Abhijit Powar No Comments

FIIs pulled out ₹44,396 crore from equity market in January 2025 due to: Strong US Dollar (Dollar Index > 109), Higher US bond yields (10-year yield > 4.6%) and Expectations of weak Indian corporate earnings

The Indian Rupee weakened, breaching ₹86 per dollar, marking a historic low.

Since Donald Trump’s re-election in November 2024, the Dollar Index has steadily strengthened, impacting emerging market currencies.

The Dollar’s rise highlights global confidence in the US economy amid limited Federal Reserve rate cuts and robust performance.

India’s forex reserves fell for six consecutive weeks, reaching $625.9 billion (10-month low as of January 10, 2025) primarily due to the Reserve Bank of India’s efforts to stabilise the rupee through dollar sales.

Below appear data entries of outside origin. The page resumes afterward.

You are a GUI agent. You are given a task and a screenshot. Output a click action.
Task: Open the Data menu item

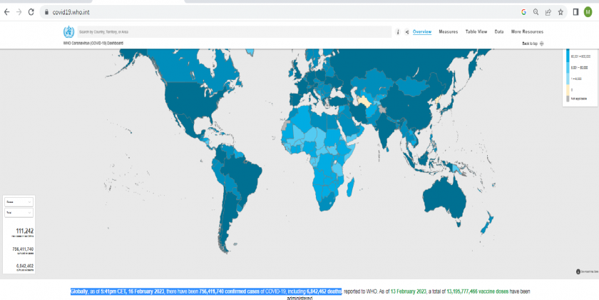click(x=499, y=31)
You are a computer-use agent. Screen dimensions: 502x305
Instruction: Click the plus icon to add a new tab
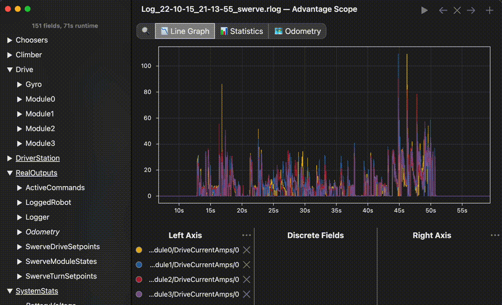(x=490, y=10)
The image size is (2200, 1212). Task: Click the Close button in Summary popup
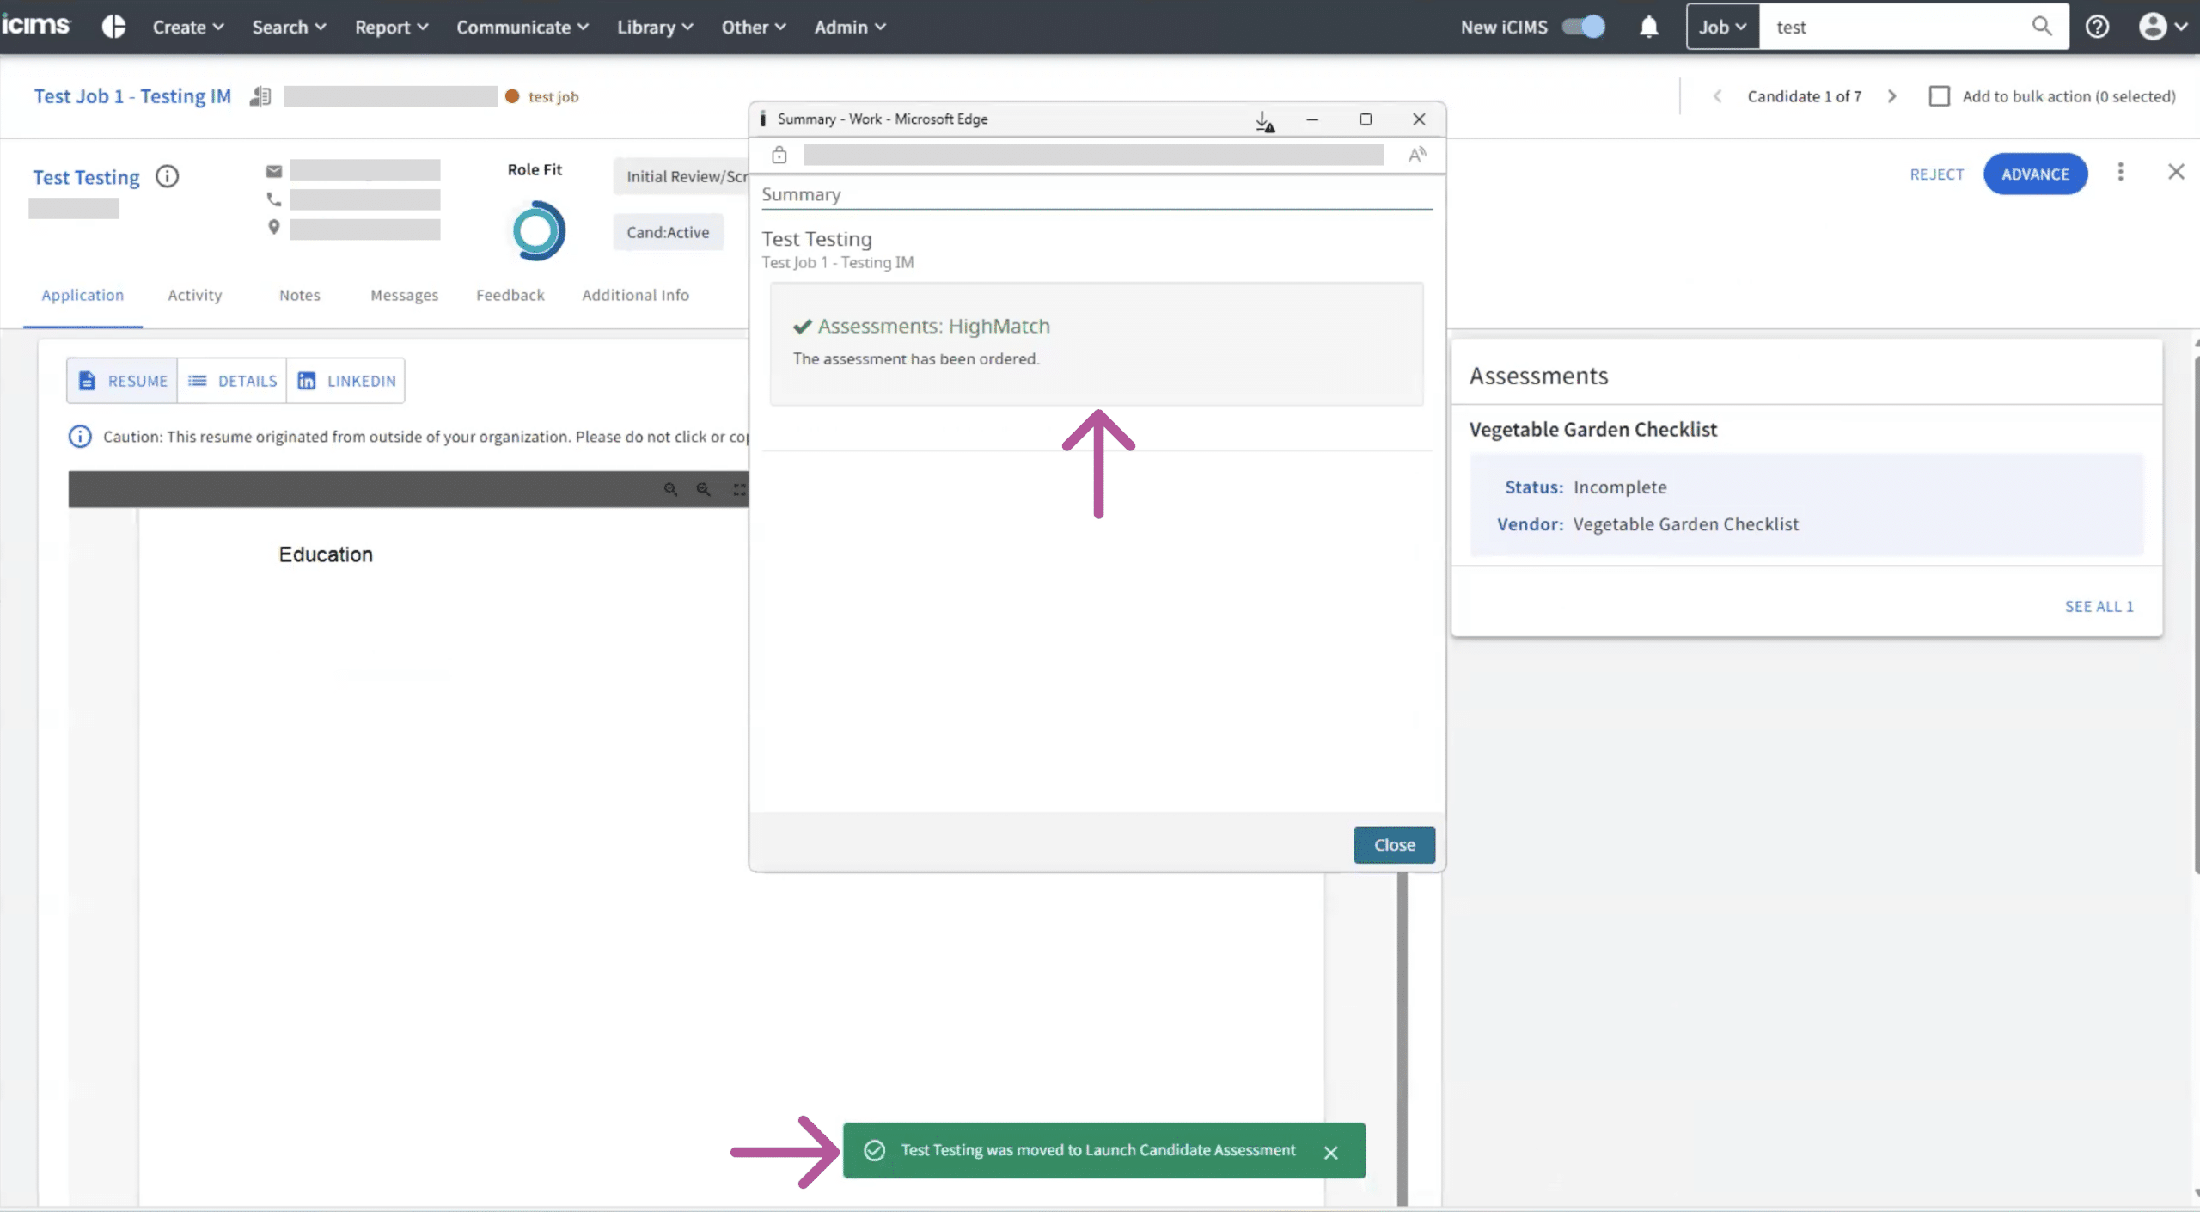coord(1393,845)
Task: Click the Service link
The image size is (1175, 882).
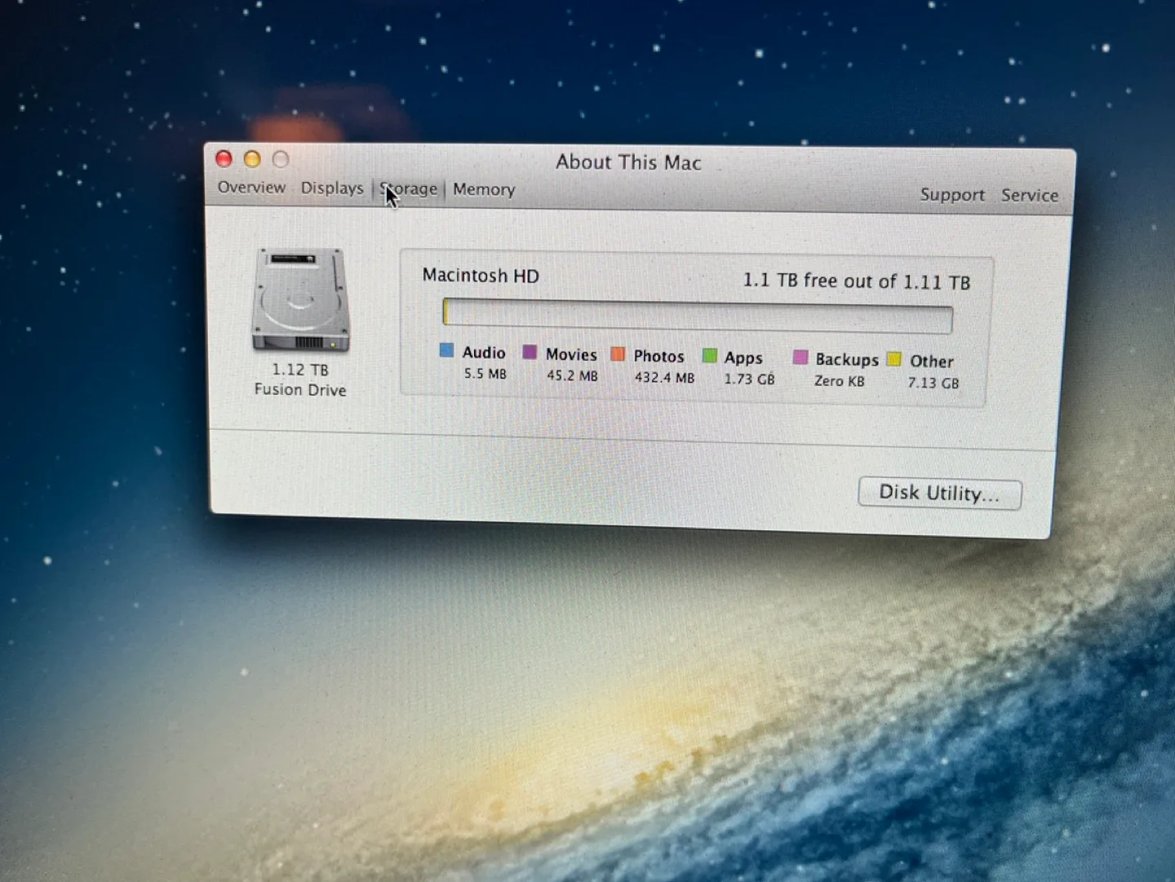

Banking system liquidity has remained in deficit since mid-December mainly driven by the Reserve Bank of India’s (RBI) interventions to stabilize the rupee, which have further widened the liquidity deficit.

To address the liquidity deficit, the RBI has implemented several measures, particularly during periods of heightened stress or currency market volatility. These include:

VRR Auctions: Regular Variable Rate Repo (VRR) auctions to inject liquidity and manage short-term imbalances.

50 bps CRR Cut: A 50 basis points reduction in the Cash Reserve Ratio (CRR) to 4% during the December policy meeting to inject additional liquidity into the banking system.

Open Market Operations (OMO): Purchase of government securities to inject liquidity and stabilize money markets.

Daily VRR Auctions: The RBI’s recent decision to conduct daily VRR auctions ensures tighter control over short-term rates and reaffirms its commitment to aligning overnight rates with the repo rate.